News / Space News

    Hubble Takes Close-up Look at Disintegrating Comet

    NASA | SEPTEMBER 20, 2016

    NASA’s Hubble Space Telescope has captured one of the sharpest, most detailed observations of a comet breaking apart, which occurred 67 million miles from Earth.



    This image reveals the ancient Comet 332P/Ikeya-Murakami disintegrating as it approaches the sun. The comet debris consists of a cluster of building-size chunks (center) that form a 3,000-mile-long trail. The fragments are drifting away from the comet. The main nucleus of Comet 332P is the bright object at lower left.


    In a series of images taken over a three-day span in January 2016, Hubble revealed 25 building-size blocks made of a mixture of ice and dust that are drifting away from the comet at a leisurely pace, about the walking speed of an adult.

    The observations suggest that the roughly 4.5-billion-year-old comet, named 332P/Ikeya-Murakami, or Comet 332P, may be spinning so fast that material is ejected from its surface.
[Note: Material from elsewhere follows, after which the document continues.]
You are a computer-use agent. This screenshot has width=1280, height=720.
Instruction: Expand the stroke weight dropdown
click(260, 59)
The resulting debris is now scattered along a 3,000-mile-long trail, larger than the width of the continental U.S.

    These observations provide insight into the volatile behavior of comets as they approach the sun and begin to vaporize, unleashing dynamical forces. Comet 332P was 150 million miles from the sun, slightly beyond the orbit of Mars, when Hubble spotted the breakup.

    The three-day observations reveal that the comet shards brighten and dim as icy patches on their surfaces rotate into and out of sunlight. Their shapes change, too, as they break apart.
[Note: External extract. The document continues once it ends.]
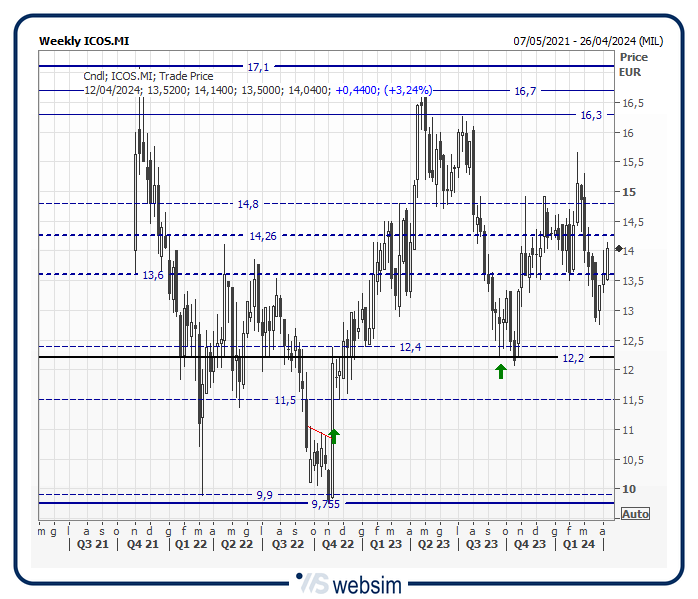Select the 9,755 low level label

(325, 505)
    The icy relics comprise about 4 percent of the parent comet and range in size from roughly 65 feet wide to 200 feet wide. They are moving away from each other at a few miles per hour.

    The Hubble images show that the parent comet also changes brightness cyclically, completing a rotation every two to four hours. A visitor to the comet would see the sun rise and set in as little as an hour.

    The comet is also much smaller than astronomers thought, measuring only 1,600 feet across, about the length of five football fields.

    Based on the Hubble data, the research team suggests that sunlight heated up the comet, causing jets of gas and dust to erupt from its surface.

    Because the nucleus is so small, these jets act like rocket engines, spinning up the comet’s rotation. The faster spin rate loosened chunks of material, which are drifting off into space.